Work order = Please copy each line of the data that includes the string "computer".

**** Materials provided

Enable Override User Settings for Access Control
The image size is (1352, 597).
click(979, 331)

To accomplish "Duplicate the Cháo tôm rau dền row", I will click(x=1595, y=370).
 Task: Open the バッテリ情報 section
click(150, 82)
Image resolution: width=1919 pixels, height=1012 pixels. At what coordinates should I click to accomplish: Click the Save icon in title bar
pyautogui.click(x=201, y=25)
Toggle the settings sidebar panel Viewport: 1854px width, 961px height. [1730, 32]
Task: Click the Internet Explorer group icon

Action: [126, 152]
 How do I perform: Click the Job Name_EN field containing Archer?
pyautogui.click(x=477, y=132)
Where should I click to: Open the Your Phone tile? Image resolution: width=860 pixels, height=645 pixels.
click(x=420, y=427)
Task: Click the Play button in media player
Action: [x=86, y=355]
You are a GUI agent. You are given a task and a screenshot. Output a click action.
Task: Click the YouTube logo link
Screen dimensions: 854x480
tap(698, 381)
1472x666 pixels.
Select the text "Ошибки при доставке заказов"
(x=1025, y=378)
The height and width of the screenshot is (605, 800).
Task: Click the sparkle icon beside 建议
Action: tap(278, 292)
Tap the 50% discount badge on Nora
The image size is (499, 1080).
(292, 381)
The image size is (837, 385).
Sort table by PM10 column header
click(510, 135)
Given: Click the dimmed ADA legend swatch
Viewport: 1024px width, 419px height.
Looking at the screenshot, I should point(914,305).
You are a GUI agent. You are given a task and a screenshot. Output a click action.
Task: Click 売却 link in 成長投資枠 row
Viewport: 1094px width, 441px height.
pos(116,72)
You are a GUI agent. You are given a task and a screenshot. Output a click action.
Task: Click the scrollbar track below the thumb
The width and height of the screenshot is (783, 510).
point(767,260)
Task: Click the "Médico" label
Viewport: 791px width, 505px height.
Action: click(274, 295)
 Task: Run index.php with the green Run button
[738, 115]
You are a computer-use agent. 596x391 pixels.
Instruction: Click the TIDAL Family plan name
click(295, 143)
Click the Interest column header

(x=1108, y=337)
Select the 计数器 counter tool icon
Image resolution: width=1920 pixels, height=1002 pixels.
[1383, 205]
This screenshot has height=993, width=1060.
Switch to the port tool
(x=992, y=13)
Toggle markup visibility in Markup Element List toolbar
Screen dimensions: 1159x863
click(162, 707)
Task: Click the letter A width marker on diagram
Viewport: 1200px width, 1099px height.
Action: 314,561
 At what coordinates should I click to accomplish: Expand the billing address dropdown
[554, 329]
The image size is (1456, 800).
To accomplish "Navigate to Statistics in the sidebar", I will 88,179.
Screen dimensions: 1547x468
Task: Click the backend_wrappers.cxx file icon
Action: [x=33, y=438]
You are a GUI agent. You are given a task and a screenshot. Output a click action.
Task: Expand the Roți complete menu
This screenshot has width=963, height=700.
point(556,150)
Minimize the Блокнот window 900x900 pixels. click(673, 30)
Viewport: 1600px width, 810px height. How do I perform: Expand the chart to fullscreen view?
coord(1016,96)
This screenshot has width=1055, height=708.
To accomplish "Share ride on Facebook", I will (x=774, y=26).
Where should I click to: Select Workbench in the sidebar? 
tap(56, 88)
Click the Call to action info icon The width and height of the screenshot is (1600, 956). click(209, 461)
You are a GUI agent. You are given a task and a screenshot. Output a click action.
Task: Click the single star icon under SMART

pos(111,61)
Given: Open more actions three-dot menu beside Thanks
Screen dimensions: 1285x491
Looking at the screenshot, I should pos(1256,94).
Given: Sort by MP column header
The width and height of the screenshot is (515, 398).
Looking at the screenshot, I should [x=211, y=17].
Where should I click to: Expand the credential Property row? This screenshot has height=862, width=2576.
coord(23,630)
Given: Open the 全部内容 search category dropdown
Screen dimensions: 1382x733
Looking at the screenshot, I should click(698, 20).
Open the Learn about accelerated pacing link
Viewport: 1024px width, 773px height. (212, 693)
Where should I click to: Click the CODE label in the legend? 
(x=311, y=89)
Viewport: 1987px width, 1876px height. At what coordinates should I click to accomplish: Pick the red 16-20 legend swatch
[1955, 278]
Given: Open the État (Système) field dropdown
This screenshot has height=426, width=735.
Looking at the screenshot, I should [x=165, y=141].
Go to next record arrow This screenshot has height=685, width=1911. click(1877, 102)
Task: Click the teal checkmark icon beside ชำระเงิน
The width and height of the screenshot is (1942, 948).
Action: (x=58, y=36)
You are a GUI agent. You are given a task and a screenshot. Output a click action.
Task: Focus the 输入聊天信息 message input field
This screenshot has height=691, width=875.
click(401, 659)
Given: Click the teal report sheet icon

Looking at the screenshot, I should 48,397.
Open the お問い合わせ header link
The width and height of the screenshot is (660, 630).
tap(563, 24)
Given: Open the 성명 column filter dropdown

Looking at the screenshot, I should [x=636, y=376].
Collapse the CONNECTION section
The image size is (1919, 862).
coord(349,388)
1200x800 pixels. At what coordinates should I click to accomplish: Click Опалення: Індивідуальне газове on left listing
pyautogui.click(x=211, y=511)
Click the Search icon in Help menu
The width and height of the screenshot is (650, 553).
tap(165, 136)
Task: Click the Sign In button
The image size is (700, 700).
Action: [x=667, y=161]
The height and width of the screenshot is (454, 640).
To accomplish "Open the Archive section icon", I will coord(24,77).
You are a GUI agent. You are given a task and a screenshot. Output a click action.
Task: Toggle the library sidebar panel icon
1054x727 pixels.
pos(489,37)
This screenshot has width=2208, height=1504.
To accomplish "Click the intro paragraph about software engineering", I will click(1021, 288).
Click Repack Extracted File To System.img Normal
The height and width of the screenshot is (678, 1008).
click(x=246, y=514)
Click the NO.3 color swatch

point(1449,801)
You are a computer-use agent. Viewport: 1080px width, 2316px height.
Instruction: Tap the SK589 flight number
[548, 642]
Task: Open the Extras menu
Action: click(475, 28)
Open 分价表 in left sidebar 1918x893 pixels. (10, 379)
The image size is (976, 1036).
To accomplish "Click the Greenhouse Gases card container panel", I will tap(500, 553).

********

Reply to the task =
You are a computer-use agent. 596x391 pixels.
You are a computer-use agent. Viewport: 1080px width, 2316px height.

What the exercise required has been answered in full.